Rewrite the records below, changing every "Instruction" to "Goal" and keeping everything else the same.

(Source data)
****

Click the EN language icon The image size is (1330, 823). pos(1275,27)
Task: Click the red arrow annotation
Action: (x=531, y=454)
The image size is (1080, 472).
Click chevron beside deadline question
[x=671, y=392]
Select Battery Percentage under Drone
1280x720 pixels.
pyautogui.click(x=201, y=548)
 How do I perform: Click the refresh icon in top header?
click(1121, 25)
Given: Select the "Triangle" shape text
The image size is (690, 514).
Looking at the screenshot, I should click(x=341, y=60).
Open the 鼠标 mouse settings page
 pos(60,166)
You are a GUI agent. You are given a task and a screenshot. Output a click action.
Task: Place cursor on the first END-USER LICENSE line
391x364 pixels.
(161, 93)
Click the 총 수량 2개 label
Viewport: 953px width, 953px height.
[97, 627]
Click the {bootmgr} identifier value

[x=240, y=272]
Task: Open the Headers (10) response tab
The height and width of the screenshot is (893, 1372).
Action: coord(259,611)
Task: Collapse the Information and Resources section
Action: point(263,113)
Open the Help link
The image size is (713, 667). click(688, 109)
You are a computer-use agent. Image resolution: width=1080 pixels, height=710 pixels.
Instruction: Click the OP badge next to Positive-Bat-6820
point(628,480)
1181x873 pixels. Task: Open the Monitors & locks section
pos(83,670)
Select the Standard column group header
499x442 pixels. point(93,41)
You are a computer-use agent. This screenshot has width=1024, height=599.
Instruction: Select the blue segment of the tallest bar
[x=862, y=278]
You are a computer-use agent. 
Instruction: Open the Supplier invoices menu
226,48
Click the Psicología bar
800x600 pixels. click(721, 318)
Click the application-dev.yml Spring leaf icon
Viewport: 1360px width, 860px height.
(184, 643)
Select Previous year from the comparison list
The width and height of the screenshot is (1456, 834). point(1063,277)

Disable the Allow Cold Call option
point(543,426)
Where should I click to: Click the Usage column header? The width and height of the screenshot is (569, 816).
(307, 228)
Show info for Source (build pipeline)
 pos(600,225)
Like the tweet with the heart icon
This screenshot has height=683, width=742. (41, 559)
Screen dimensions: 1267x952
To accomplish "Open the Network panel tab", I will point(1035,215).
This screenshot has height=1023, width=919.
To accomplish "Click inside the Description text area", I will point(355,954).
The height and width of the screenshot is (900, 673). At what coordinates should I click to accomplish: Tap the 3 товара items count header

****

▸ THE COMPLETED TASK:
Click the EN language icon The image size is (1330, 823). pos(1275,27)
Task: Click the red arrow annotation
Action: (x=531, y=454)
The image size is (1080, 472).
Click chevron beside deadline question
[x=671, y=392]
Select Battery Percentage under Drone
1280x720 pixels.
pyautogui.click(x=201, y=548)
 How do I perform: Click the refresh icon in top header?
click(1121, 25)
Given: Select the "Triangle" shape text
The image size is (690, 514).
Looking at the screenshot, I should click(x=341, y=60).
Open the 鼠标 mouse settings page
 pos(60,166)
You are a GUI agent. You are given a task and a screenshot. Output a click action.
Task: Place cursor on the first END-USER LICENSE line
391x364 pixels.
(161, 93)
Click the 총 수량 2개 label
Viewport: 953px width, 953px height.
[97, 627]
Click the {bootmgr} identifier value

[x=240, y=272]
Task: Open the Headers (10) response tab
The height and width of the screenshot is (893, 1372).
Action: coord(259,611)
Task: Collapse the Information and Resources section
Action: point(263,113)
Open the Help link
The image size is (713, 667). click(688, 109)
You are a computer-use agent. Image resolution: width=1080 pixels, height=710 pixels.
Goal: Click the OP badge next to Positive-Bat-6820
point(628,480)
1181x873 pixels. Task: Open the Monitors & locks section
pos(83,670)
Select the Standard column group header
499x442 pixels. point(93,41)
You are a computer-use agent. This screenshot has width=1024, height=599.
Goal: Select the blue segment of the tallest bar
[x=862, y=278]
You are a computer-use agent. 
Goal: Open the Supplier invoices menu
226,48
Click the Psicología bar
800x600 pixels. click(721, 318)
Click the application-dev.yml Spring leaf icon
Viewport: 1360px width, 860px height.
(184, 643)
Select Previous year from the comparison list
The width and height of the screenshot is (1456, 834). point(1063,277)

Disable the Allow Cold Call option
point(543,426)
Where should I click to: Click the Usage column header? The width and height of the screenshot is (569, 816).
(307, 228)
Show info for Source (build pipeline)
 pos(600,225)
Like the tweet with the heart icon
This screenshot has height=683, width=742. (41, 559)
Screen dimensions: 1267x952
To accomplish "Open the Network panel tab", I will point(1035,215).
This screenshot has height=1023, width=919.
To accomplish "Click inside the Description text area", I will point(355,954).
The height and width of the screenshot is (900, 673). At what coordinates should I click to accomplish: Tap the 3 товара items count header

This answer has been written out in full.